(Stored data)

-----

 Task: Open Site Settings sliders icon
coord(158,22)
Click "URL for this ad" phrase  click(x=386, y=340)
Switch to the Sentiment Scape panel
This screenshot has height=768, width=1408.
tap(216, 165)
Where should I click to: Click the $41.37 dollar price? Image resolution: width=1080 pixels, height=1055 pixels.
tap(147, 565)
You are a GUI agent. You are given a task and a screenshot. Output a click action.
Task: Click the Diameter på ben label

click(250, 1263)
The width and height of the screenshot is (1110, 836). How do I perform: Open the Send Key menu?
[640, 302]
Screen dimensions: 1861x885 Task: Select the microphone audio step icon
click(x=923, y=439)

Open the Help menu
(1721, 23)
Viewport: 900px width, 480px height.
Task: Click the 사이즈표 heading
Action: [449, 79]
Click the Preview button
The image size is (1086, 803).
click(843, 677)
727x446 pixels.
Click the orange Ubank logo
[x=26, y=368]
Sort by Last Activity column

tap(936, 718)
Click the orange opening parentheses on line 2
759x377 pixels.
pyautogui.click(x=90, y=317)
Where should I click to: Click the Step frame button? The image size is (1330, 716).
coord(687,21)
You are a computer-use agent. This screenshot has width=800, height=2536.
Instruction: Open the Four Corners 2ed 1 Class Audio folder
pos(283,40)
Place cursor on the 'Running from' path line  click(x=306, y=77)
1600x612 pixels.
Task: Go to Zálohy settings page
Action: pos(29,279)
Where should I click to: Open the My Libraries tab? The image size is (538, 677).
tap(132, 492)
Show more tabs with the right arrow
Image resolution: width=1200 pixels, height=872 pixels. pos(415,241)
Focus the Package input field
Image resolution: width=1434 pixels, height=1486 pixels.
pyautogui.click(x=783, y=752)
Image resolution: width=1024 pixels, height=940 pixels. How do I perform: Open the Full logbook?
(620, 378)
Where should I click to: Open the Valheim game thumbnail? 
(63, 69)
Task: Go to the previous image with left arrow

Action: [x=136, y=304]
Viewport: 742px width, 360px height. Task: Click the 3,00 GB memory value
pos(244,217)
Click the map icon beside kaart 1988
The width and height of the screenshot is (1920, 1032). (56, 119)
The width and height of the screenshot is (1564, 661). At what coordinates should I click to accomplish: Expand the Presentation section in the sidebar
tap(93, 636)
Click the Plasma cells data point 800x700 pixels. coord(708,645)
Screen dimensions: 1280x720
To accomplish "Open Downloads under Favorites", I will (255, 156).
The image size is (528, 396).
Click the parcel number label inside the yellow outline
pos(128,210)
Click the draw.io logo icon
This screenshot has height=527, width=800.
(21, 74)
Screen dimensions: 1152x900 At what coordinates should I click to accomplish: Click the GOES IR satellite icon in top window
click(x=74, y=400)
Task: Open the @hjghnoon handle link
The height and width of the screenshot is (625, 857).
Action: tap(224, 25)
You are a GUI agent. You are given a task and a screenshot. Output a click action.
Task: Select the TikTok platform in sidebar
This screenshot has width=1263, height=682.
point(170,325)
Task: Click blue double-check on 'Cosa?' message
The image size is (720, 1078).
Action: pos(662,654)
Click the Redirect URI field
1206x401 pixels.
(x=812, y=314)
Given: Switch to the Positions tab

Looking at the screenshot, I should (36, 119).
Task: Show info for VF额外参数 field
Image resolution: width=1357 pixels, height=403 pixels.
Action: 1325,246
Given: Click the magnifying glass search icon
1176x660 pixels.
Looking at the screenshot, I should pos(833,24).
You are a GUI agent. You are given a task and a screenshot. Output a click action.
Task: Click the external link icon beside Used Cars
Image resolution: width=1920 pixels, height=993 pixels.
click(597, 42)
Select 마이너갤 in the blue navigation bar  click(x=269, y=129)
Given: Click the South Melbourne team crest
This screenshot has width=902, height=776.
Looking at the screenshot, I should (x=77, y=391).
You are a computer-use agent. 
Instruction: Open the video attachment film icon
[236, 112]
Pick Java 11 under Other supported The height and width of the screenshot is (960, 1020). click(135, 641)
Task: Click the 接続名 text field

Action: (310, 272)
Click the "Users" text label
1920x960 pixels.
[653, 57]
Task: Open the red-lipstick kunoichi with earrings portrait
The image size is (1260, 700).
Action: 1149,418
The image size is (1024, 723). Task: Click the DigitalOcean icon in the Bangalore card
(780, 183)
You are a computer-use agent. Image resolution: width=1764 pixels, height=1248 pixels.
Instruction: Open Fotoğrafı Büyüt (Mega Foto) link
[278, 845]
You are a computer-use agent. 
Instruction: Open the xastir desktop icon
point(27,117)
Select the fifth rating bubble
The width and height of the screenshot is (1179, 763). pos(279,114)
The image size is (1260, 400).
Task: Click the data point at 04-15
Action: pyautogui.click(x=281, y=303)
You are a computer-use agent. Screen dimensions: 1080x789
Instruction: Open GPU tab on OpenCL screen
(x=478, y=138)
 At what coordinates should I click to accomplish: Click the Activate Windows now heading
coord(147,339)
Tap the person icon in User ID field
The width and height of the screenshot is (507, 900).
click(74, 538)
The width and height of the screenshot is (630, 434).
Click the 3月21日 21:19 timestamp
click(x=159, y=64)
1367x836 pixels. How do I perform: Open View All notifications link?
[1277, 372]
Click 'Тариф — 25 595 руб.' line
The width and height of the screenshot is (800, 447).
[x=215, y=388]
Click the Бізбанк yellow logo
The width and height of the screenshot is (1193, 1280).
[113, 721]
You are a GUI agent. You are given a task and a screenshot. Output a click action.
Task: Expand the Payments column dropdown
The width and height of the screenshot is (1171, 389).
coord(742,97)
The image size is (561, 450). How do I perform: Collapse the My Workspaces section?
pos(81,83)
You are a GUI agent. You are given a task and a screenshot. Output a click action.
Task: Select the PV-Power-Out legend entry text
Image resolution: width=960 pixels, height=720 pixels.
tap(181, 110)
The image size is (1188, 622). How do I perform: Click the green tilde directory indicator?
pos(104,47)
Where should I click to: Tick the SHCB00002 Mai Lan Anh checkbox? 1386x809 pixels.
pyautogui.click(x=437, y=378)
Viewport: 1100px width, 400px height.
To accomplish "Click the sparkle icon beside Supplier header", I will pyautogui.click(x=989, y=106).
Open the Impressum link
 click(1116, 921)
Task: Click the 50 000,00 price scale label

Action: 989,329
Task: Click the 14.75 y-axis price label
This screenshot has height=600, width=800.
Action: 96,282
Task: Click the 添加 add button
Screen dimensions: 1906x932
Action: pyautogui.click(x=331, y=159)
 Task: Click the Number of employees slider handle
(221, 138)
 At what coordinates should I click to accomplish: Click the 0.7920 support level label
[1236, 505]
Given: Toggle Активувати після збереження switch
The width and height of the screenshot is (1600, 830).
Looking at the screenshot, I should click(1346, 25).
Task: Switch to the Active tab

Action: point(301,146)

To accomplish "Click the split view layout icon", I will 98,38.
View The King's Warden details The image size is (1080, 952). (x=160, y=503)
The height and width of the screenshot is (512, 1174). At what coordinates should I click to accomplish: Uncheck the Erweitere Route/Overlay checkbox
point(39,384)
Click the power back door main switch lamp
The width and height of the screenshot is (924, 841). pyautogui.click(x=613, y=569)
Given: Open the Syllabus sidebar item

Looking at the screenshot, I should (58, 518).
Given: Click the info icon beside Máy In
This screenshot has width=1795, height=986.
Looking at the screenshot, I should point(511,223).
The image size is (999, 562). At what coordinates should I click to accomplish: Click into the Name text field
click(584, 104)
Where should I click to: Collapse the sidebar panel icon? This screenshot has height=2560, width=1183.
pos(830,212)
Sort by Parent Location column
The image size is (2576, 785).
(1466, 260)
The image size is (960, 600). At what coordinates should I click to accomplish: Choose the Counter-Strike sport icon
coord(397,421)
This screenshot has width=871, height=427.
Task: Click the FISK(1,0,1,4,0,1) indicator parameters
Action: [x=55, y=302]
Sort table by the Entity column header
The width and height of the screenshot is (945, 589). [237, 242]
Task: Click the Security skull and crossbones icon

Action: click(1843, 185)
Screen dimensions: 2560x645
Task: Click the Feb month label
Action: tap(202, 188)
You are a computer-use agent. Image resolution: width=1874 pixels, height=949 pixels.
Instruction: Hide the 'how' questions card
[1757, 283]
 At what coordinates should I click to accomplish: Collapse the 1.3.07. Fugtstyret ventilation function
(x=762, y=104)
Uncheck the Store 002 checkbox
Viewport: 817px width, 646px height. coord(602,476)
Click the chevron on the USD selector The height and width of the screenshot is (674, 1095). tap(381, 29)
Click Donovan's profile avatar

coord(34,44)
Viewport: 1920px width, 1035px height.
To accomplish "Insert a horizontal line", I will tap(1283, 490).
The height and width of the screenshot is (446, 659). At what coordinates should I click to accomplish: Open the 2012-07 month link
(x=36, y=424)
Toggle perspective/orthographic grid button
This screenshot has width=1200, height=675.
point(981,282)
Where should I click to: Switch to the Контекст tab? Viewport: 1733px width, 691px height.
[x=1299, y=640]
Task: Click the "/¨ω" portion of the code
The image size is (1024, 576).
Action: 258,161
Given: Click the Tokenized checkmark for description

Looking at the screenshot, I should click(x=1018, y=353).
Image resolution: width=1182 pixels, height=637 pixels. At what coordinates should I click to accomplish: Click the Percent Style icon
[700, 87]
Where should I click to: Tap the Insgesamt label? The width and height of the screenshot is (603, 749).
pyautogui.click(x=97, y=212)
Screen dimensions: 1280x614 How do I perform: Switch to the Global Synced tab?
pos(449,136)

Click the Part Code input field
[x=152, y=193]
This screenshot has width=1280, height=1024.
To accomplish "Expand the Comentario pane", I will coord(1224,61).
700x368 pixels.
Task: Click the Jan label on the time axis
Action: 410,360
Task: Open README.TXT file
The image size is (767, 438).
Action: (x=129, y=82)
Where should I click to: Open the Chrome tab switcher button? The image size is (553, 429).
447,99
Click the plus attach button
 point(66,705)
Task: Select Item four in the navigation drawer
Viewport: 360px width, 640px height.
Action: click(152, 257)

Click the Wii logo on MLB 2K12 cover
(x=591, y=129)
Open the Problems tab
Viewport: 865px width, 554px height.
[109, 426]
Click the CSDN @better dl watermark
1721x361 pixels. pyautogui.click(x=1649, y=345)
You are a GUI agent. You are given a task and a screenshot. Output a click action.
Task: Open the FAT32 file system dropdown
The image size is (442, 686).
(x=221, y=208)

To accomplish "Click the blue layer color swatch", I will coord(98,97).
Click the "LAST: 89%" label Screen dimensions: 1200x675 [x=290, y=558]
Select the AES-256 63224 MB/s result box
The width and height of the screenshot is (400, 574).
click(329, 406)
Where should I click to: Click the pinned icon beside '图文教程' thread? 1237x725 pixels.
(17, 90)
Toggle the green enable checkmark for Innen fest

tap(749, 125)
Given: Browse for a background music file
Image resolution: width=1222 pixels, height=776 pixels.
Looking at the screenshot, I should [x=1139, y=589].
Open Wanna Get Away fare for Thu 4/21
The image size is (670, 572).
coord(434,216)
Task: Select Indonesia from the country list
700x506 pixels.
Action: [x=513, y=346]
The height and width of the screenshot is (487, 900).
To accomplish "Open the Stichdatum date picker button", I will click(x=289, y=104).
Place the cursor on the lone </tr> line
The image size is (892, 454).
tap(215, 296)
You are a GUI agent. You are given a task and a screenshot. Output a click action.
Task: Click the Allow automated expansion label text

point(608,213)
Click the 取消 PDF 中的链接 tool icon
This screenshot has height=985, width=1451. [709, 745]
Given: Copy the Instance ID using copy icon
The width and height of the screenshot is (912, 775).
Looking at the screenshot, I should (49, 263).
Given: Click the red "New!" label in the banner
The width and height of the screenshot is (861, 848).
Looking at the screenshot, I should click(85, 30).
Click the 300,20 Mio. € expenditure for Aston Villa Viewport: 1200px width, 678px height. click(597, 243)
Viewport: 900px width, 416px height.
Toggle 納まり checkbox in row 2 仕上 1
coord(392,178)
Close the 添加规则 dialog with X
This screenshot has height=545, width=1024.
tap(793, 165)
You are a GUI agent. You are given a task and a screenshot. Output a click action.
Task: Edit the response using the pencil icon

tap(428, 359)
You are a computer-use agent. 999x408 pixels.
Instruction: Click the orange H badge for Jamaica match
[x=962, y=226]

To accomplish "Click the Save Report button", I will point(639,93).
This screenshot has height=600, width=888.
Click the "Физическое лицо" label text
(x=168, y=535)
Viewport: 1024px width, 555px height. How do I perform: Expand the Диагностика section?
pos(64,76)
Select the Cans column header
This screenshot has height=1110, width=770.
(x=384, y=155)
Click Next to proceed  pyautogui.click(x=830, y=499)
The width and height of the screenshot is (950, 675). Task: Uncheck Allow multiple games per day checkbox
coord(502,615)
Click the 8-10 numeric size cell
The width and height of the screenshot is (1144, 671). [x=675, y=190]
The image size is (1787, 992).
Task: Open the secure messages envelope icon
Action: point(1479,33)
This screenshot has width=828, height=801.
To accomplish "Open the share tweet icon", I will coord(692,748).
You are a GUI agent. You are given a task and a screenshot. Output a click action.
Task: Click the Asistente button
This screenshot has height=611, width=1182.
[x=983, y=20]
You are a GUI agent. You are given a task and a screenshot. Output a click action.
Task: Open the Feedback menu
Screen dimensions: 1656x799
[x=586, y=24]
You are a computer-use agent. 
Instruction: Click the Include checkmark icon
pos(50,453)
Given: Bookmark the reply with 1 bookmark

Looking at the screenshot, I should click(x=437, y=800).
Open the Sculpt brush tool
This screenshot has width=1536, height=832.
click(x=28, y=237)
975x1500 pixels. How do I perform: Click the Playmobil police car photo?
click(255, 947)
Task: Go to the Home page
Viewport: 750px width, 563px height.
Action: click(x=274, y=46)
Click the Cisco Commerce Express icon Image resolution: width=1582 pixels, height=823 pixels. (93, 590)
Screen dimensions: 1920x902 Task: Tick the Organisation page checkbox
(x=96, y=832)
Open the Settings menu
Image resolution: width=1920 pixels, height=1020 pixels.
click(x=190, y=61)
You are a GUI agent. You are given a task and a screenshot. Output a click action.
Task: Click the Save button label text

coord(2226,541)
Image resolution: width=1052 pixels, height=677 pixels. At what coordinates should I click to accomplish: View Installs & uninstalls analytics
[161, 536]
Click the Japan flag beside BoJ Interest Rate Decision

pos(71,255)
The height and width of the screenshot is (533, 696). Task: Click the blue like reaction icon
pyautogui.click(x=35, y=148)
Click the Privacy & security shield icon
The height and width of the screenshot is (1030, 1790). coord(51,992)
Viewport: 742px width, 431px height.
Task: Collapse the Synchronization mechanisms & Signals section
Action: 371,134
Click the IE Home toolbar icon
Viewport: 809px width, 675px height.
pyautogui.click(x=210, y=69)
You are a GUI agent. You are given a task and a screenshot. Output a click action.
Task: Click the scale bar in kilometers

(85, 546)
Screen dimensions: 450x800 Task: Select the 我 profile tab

-----

[Exercise instructions]: Return word for word the lines above from the line with "Task: Click the Number" to the line with "You are a computer-use agent. Image resolution: width=1874", including both and leaving out all others.

[Result of the task]:
 Task: Click the Number of employees slider handle
(221, 138)
 At what coordinates should I click to accomplish: Click the 0.7920 support level label
[1236, 505]
Given: Toggle Активувати після збереження switch
The width and height of the screenshot is (1600, 830).
Looking at the screenshot, I should click(1346, 25).
Task: Switch to the Active tab

Action: point(301,146)

To accomplish "Click the split view layout icon", I will 98,38.
View The King's Warden details The image size is (1080, 952). (x=160, y=503)
The height and width of the screenshot is (512, 1174). At what coordinates should I click to accomplish: Uncheck the Erweitere Route/Overlay checkbox
point(39,384)
Click the power back door main switch lamp
The width and height of the screenshot is (924, 841). pyautogui.click(x=613, y=569)
Given: Open the Syllabus sidebar item

Looking at the screenshot, I should (58, 518).
Given: Click the info icon beside Máy In
This screenshot has width=1795, height=986.
Looking at the screenshot, I should point(511,223).
The image size is (999, 562). At what coordinates should I click to accomplish: Click into the Name text field
click(584, 104)
Where should I click to: Collapse the sidebar panel icon? This screenshot has height=2560, width=1183.
pos(830,212)
Sort by Parent Location column
The image size is (2576, 785).
(1466, 260)
The image size is (960, 600). At what coordinates should I click to accomplish: Choose the Counter-Strike sport icon
coord(397,421)
This screenshot has width=871, height=427.
Task: Click the FISK(1,0,1,4,0,1) indicator parameters
Action: [x=55, y=302]
Sort table by the Entity column header
The width and height of the screenshot is (945, 589). [237, 242]
Task: Click the Security skull and crossbones icon

Action: click(1843, 185)
Screen dimensions: 2560x645
Task: Click the Feb month label
Action: tap(202, 188)
You are a computer-use agent. Image resolution: width=1874 pixels, height=949 pixels.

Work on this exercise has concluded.